Den Wunsch, einen Niqab anzuziehen, entwickelte sich erst mit der Zeit. Zentral für ihre Entscheidung war das Verhältnis zu Männern: Umm Meryem wollte sich abgrenzen vom anderen Geschlecht.

«Männer sind so geschaffen, dass sie Frauen schön finden», findet Umm Meryem und ergänzt: «Sie haben meinen Wunsch nach Distanz nicht akzeptiert. Das ist jetzt, mit dem Niqab, viel besser.»

Diese Abgrenzung vom männlichen Geschlecht ist typisch für Frauen, die in Europa den Niqab tragen. Das zeigen verschiedenste Studien, die der Islamwissenschaftler Andreas Tunger-Zanetti in seinem neuen Buch «Verhüllung. Die Burka-Debatte in der Schweiz» zitiert.

Der Niqab ist aber auch Ausdruck einer sehr wörtlichen Auslegung des Korans, die sich an den Verhältnissen im 7. Jahrhundert nach Christus orientiert. Damals entstand der Islam. Die Befürworter des sogenannten Burka-Verbots sehen im Niqab einen fundamentalistischen Islam ausgedrückt.

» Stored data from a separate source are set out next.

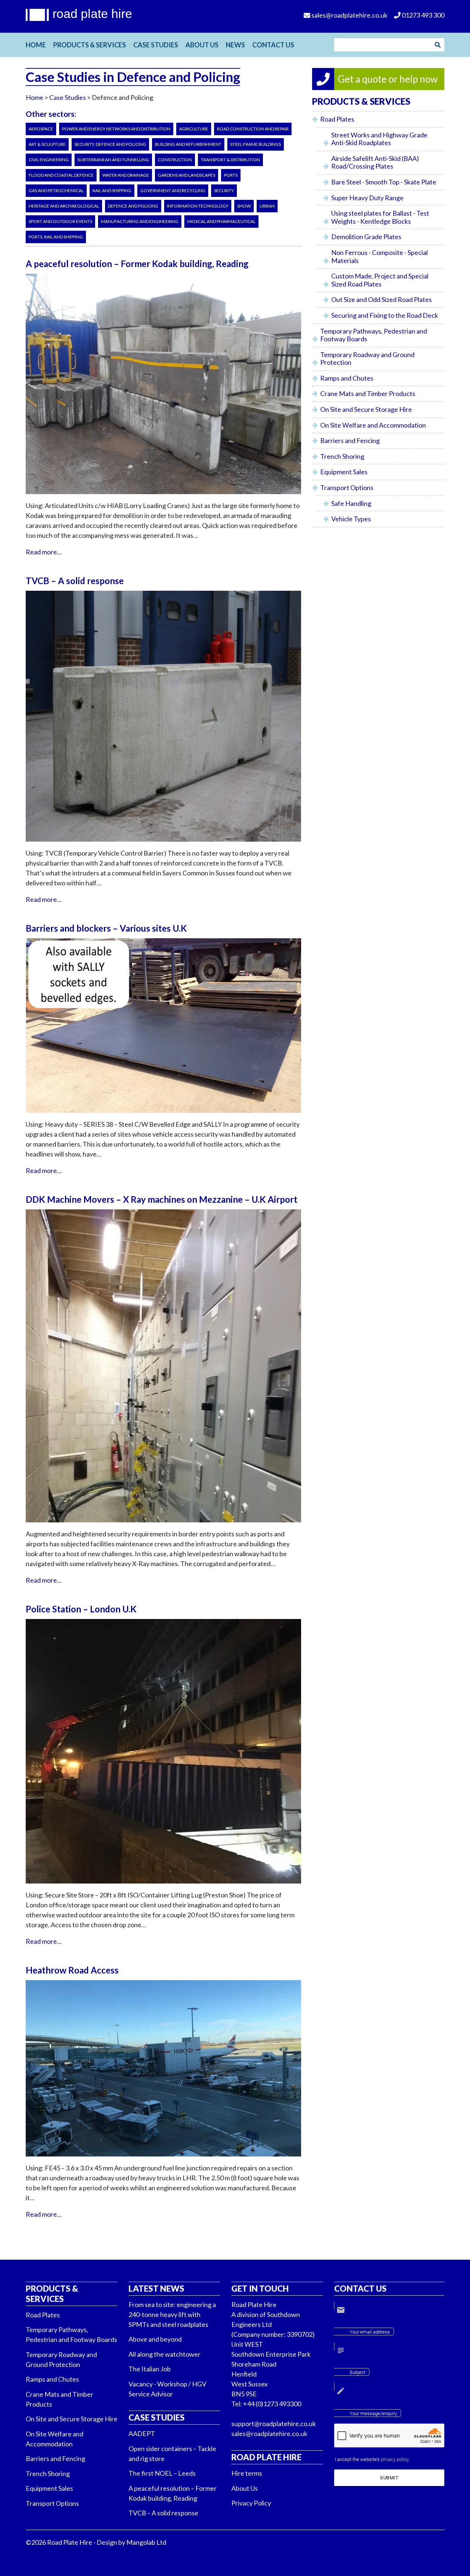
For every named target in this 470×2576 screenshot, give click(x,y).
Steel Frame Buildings (255, 144)
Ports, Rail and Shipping (56, 237)
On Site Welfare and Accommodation (373, 425)
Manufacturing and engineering (139, 221)
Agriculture (193, 129)
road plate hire (92, 14)
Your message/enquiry (373, 2413)
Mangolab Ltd (146, 2542)
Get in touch (260, 2288)
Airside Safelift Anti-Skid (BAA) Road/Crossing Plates (375, 162)
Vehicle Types (351, 519)
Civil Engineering (49, 159)
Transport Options (346, 487)
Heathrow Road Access (72, 1970)
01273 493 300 (422, 15)
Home (36, 45)
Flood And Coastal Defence (61, 175)
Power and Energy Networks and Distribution (116, 129)
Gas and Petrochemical (56, 190)
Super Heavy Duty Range (367, 198)
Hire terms (246, 2473)
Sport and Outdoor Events (60, 221)
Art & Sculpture (47, 144)
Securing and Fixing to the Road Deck (384, 315)
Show (244, 206)
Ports (231, 175)
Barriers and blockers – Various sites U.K (106, 928)
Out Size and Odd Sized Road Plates (381, 299)
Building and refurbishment (188, 144)
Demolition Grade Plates (366, 237)
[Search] (437, 44)
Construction (175, 159)
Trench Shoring (342, 456)
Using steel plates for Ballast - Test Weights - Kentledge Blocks (380, 217)
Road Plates (337, 119)
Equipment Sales (344, 472)
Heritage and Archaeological (64, 206)
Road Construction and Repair (253, 129)
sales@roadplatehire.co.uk (269, 2433)
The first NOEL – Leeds (162, 2473)
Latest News (156, 2288)
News (235, 45)
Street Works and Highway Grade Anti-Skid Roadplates (379, 139)
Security (224, 190)
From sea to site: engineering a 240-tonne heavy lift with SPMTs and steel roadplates (172, 2314)
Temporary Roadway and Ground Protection (367, 358)
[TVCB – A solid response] (163, 845)
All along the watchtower (164, 2354)
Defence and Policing (133, 206)
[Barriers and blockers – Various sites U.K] (163, 1116)
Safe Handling (351, 503)
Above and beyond (155, 2339)
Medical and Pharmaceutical (221, 221)
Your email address (370, 2332)
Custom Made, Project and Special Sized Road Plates (380, 280)
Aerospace (41, 129)
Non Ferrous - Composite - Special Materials (379, 256)
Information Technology (197, 206)
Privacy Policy (251, 2503)
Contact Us (273, 45)
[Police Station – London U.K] (163, 1887)
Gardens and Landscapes (186, 175)
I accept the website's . (372, 2459)
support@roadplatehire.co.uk (273, 2424)
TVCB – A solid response (75, 580)
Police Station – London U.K (81, 1609)
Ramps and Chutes (346, 378)
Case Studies (155, 45)
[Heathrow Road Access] (163, 2159)
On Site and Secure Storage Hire (366, 409)
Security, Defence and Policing (110, 144)
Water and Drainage (125, 175)
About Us (201, 45)
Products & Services (89, 45)
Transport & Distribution (230, 159)
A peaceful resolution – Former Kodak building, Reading (137, 263)
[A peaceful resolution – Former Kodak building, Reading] (163, 497)
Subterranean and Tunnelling (113, 159)
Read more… (44, 552)
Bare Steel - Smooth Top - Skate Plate (383, 182)
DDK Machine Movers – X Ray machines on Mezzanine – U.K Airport (161, 1199)
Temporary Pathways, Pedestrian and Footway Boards (373, 335)
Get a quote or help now (388, 79)
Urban (267, 206)
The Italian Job (150, 2369)
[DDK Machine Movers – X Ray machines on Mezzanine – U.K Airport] (163, 1525)
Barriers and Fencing (350, 440)
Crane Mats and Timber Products (367, 393)
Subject (357, 2372)
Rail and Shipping (112, 190)
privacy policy (394, 2459)
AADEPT (142, 2433)
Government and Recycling (172, 190)
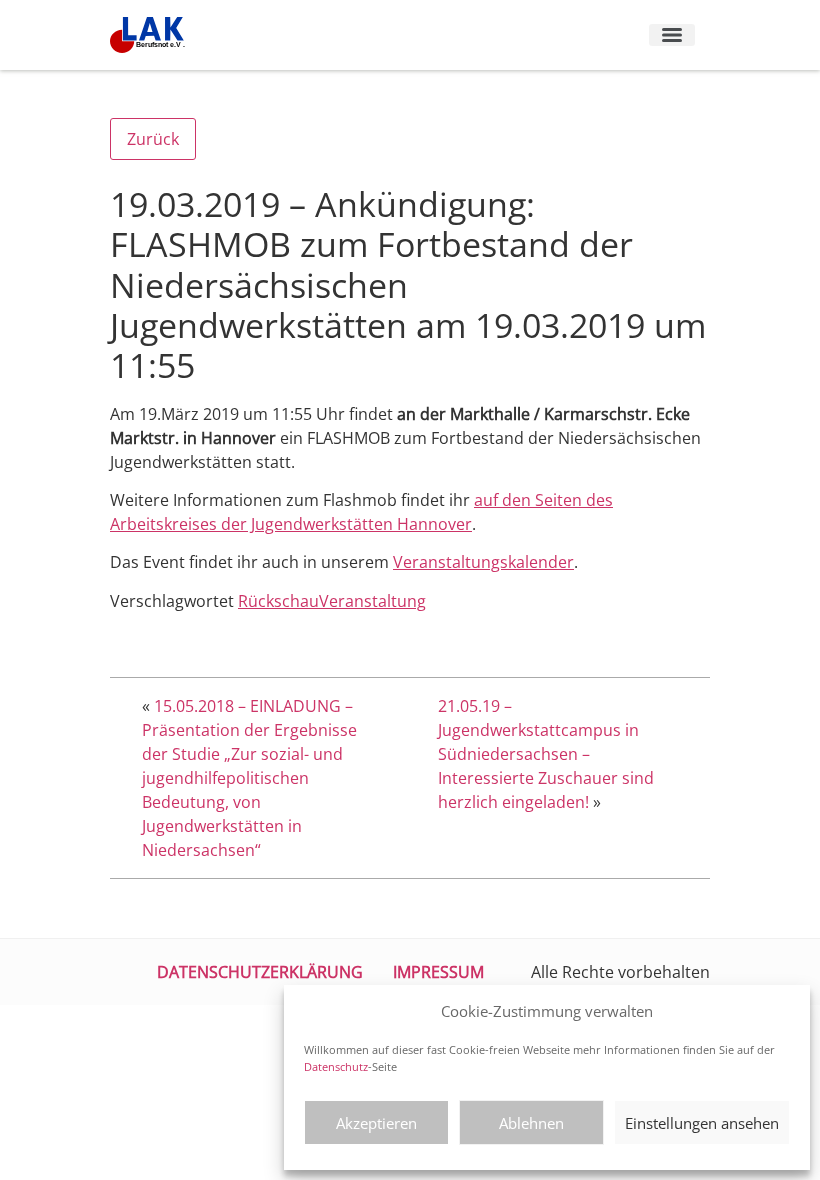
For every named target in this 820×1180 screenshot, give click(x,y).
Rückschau (278, 601)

Davon will Umm Meryem aber nichts wissen: «Ich bin nicht fundamentalistisch, genauso wenig wie andere Frauen, die einen Niqab trägen. Salafismus, Wahhabismus – das sind neue Erfindungen, mit denen ich mich nicht identifizieren kann.»

Zwischen Offenheit und festen Prinzipien

Den Vorurteilen will die Mitte 30-Jährige etwas entgegenhalten. Sie plädiert für eine offene Gesellschaft, die unterschiedliche Weltbilder toleriert und respektiert. Dass sie selbst mit dem Gesichtsschleier einen anderen Eindruck vermittelt, sei ihr durchaus bewusst:

«Aber letzten Endes drückt sich jeder Mensch durch seine Kleidung aus. Ok, ich falle auf und wirke fremd, dass kann ich nachvollziehen. Aber anderes fällt auch auf und vielleicht ist es irgendwann normal.»

Ich habe mich absolut aus freien Stücken für den Niqab entschieden.

Umm Meryem anerkennt auch den freien Willen und die freie Entscheidung eines Menschen, etwa ihrer Kinder. Gleichwohl wünscht sie sich, dass sie einst die Religion gleich ausleben werden wie die Eltern. «Wenn sie sich für einen anderen Weg entscheiden, wäre das die schlimmste Prüfung für mich», stellt die mehrfache Mutter fest.

Während des einstündigen Gesprächs spricht Umm Meryem immer wieder voller Begeisterung über ihre Religion. Ich erlebe sie als Person mit festen Prinzipen, für die sie selbstbewusst und argumentier freudig einsteht, aber auch als zugängliche und aufgeschlossene Frau.